Copy out every line of the material below, word for word and in the same order.

■ **Supplied entries**
- - -
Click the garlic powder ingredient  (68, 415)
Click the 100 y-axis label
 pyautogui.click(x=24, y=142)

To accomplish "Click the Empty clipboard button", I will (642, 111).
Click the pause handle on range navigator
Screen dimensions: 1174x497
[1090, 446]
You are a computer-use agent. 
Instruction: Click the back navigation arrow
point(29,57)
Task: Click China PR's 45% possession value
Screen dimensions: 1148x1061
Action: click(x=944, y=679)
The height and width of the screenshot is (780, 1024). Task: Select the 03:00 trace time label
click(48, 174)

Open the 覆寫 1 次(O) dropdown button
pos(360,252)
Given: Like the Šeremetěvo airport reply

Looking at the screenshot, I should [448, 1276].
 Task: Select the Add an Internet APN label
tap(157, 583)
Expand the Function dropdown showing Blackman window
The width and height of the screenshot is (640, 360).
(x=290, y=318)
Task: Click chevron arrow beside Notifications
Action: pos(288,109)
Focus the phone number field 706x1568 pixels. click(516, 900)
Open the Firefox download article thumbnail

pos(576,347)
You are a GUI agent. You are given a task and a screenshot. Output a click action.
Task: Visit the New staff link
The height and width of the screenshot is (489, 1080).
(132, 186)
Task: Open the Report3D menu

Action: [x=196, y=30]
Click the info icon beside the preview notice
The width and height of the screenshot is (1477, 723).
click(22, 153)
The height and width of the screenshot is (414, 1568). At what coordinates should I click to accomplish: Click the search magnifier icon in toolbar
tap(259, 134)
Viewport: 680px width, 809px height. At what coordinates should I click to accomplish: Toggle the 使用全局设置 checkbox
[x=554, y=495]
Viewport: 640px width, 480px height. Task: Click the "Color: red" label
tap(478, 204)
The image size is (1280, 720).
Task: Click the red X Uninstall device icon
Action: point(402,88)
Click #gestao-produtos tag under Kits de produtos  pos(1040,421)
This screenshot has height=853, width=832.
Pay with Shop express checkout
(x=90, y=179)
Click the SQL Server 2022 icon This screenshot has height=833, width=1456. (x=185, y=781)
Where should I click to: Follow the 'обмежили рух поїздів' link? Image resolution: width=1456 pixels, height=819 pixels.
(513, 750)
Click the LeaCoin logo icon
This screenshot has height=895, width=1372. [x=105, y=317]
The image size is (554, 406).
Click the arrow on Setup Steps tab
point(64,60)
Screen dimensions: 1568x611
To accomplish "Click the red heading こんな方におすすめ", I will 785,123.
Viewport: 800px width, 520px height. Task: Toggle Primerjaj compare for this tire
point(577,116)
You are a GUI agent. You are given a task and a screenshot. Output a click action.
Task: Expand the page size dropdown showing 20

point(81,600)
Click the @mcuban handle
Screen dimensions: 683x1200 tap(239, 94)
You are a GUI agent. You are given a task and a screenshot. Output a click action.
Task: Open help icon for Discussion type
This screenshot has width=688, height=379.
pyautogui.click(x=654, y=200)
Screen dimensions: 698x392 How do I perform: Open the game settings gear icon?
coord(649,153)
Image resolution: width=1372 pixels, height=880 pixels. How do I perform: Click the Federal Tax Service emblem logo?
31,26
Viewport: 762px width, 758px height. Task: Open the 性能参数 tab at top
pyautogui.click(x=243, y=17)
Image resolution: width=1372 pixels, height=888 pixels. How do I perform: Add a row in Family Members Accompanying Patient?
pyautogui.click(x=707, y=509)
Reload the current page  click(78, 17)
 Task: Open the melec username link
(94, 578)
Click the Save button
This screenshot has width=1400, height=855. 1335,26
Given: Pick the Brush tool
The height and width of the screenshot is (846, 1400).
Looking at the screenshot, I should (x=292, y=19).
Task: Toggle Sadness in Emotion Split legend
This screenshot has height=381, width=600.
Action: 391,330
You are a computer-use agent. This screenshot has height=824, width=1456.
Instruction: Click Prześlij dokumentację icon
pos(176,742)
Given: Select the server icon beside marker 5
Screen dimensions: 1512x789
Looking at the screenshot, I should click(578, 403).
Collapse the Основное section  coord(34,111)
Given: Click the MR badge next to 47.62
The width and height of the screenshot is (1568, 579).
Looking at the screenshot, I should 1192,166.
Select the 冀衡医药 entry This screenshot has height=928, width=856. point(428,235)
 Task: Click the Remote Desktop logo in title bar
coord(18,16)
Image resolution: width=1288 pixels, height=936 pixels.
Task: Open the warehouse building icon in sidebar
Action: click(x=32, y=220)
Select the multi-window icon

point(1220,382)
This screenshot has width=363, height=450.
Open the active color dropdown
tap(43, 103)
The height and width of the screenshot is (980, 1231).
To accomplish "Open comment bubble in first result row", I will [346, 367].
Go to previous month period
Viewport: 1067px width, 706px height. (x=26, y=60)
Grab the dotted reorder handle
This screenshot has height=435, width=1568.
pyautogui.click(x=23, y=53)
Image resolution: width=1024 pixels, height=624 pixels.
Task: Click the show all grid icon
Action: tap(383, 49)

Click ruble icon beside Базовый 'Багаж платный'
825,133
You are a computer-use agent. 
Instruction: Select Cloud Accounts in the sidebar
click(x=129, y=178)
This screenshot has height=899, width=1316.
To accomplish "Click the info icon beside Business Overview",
- - -
■ **Result of the exercise**
Click the garlic powder ingredient  (68, 415)
Click the 100 y-axis label
 pyautogui.click(x=24, y=142)

To accomplish "Click the Empty clipboard button", I will (642, 111).
Click the pause handle on range navigator
Screen dimensions: 1174x497
[1090, 446]
You are a computer-use agent. 
Instruction: Click the back navigation arrow
point(29,57)
Task: Click China PR's 45% possession value
Screen dimensions: 1148x1061
Action: click(x=944, y=679)
The height and width of the screenshot is (780, 1024). Task: Select the 03:00 trace time label
click(48, 174)

Open the 覆寫 1 次(O) dropdown button
pos(360,252)
Given: Like the Šeremetěvo airport reply

Looking at the screenshot, I should [448, 1276].
 Task: Select the Add an Internet APN label
tap(157, 583)
Expand the Function dropdown showing Blackman window
The width and height of the screenshot is (640, 360).
(x=290, y=318)
Task: Click chevron arrow beside Notifications
Action: pos(288,109)
Focus the phone number field 706x1568 pixels. click(516, 900)
Open the Firefox download article thumbnail

pos(576,347)
You are a GUI agent. You are given a task and a screenshot. Output a click action.
Task: Visit the New staff link
The height and width of the screenshot is (489, 1080).
(132, 186)
Task: Open the Report3D menu

Action: [x=196, y=30]
Click the info icon beside the preview notice
The width and height of the screenshot is (1477, 723).
click(22, 153)
The height and width of the screenshot is (414, 1568). At what coordinates should I click to accomplish: Click the search magnifier icon in toolbar
tap(259, 134)
Viewport: 680px width, 809px height. At what coordinates should I click to accomplish: Toggle the 使用全局设置 checkbox
[x=554, y=495]
Viewport: 640px width, 480px height. Task: Click the "Color: red" label
tap(478, 204)
The image size is (1280, 720).
Task: Click the red X Uninstall device icon
Action: point(402,88)
Click #gestao-produtos tag under Kits de produtos  pos(1040,421)
This screenshot has height=853, width=832.
Pay with Shop express checkout
(x=90, y=179)
Click the SQL Server 2022 icon This screenshot has height=833, width=1456. (x=185, y=781)
Where should I click to: Follow the 'обмежили рух поїздів' link? Image resolution: width=1456 pixels, height=819 pixels.
(513, 750)
Click the LeaCoin logo icon
This screenshot has height=895, width=1372. [x=105, y=317]
The image size is (554, 406).
Click the arrow on Setup Steps tab
point(64,60)
Screen dimensions: 1568x611
To accomplish "Click the red heading こんな方におすすめ", I will 785,123.
Viewport: 800px width, 520px height. Task: Toggle Primerjaj compare for this tire
point(577,116)
You are a GUI agent. You are given a task and a screenshot. Output a click action.
Task: Expand the page size dropdown showing 20

point(81,600)
Click the @mcuban handle
Screen dimensions: 683x1200 tap(239, 94)
You are a GUI agent. You are given a task and a screenshot. Output a click action.
Task: Open help icon for Discussion type
This screenshot has width=688, height=379.
pyautogui.click(x=654, y=200)
Screen dimensions: 698x392 How do I perform: Open the game settings gear icon?
coord(649,153)
Image resolution: width=1372 pixels, height=880 pixels. How do I perform: Click the Federal Tax Service emblem logo?
31,26
Viewport: 762px width, 758px height. Task: Open the 性能参数 tab at top
pyautogui.click(x=243, y=17)
Image resolution: width=1372 pixels, height=888 pixels. How do I perform: Add a row in Family Members Accompanying Patient?
pyautogui.click(x=707, y=509)
Reload the current page  click(78, 17)
 Task: Open the melec username link
(94, 578)
Click the Save button
This screenshot has width=1400, height=855. 1335,26
Given: Pick the Brush tool
The height and width of the screenshot is (846, 1400).
Looking at the screenshot, I should (x=292, y=19).
Task: Toggle Sadness in Emotion Split legend
This screenshot has height=381, width=600.
Action: 391,330
You are a computer-use agent. This screenshot has height=824, width=1456.
Instruction: Click Prześlij dokumentację icon
pos(176,742)
Given: Select the server icon beside marker 5
Screen dimensions: 1512x789
Looking at the screenshot, I should click(578, 403).
Collapse the Основное section  coord(34,111)
Given: Click the MR badge next to 47.62
The width and height of the screenshot is (1568, 579).
Looking at the screenshot, I should 1192,166.
Select the 冀衡医药 entry This screenshot has height=928, width=856. point(428,235)
 Task: Click the Remote Desktop logo in title bar
coord(18,16)
Image resolution: width=1288 pixels, height=936 pixels.
Task: Open the warehouse building icon in sidebar
Action: click(x=32, y=220)
Select the multi-window icon

point(1220,382)
This screenshot has width=363, height=450.
Open the active color dropdown
tap(43, 103)
The height and width of the screenshot is (980, 1231).
To accomplish "Open comment bubble in first result row", I will [346, 367].
Go to previous month period
Viewport: 1067px width, 706px height. (x=26, y=60)
Grab the dotted reorder handle
This screenshot has height=435, width=1568.
pyautogui.click(x=23, y=53)
Image resolution: width=1024 pixels, height=624 pixels.
Task: Click the show all grid icon
Action: tap(383, 49)

Click ruble icon beside Базовый 'Багаж платный'
825,133
You are a computer-use agent. 
Instruction: Select Cloud Accounts in the sidebar
click(x=129, y=178)
This screenshot has height=899, width=1316.
To accomplish "Click the info icon beside Business Overview",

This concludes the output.